Task brief: Please pull out each line of the records below that contains the string "resolution", and copy those lines in full.

====== Provided entries ======

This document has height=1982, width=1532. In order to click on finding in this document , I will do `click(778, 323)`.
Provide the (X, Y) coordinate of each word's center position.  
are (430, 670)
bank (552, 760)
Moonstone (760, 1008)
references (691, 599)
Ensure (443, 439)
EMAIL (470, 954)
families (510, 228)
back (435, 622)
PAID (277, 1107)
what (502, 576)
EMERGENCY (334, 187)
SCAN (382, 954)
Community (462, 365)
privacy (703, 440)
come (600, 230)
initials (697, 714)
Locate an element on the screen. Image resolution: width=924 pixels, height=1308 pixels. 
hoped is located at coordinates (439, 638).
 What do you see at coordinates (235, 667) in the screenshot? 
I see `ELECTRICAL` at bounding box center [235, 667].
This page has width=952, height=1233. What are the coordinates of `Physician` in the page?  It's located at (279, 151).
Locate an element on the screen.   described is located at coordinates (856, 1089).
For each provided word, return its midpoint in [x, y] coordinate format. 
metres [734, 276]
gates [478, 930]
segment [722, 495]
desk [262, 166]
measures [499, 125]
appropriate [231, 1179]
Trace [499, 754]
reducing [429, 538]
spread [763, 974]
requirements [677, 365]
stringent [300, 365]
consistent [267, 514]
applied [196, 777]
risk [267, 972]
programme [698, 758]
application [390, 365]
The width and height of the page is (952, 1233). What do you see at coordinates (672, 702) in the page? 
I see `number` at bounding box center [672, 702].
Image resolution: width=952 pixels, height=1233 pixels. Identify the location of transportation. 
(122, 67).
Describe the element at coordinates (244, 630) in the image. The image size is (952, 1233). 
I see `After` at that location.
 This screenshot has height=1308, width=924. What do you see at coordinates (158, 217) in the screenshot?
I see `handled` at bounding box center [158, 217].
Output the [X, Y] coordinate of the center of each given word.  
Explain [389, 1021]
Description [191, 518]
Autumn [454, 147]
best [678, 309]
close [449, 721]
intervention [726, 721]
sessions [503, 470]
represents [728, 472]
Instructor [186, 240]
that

======

Expected answer:
Locate an element on the screen. Image resolution: width=924 pixels, height=1308 pixels. 
Image resolution: width=952 pixels, height=1233 pixels. Identify the location of transportation. 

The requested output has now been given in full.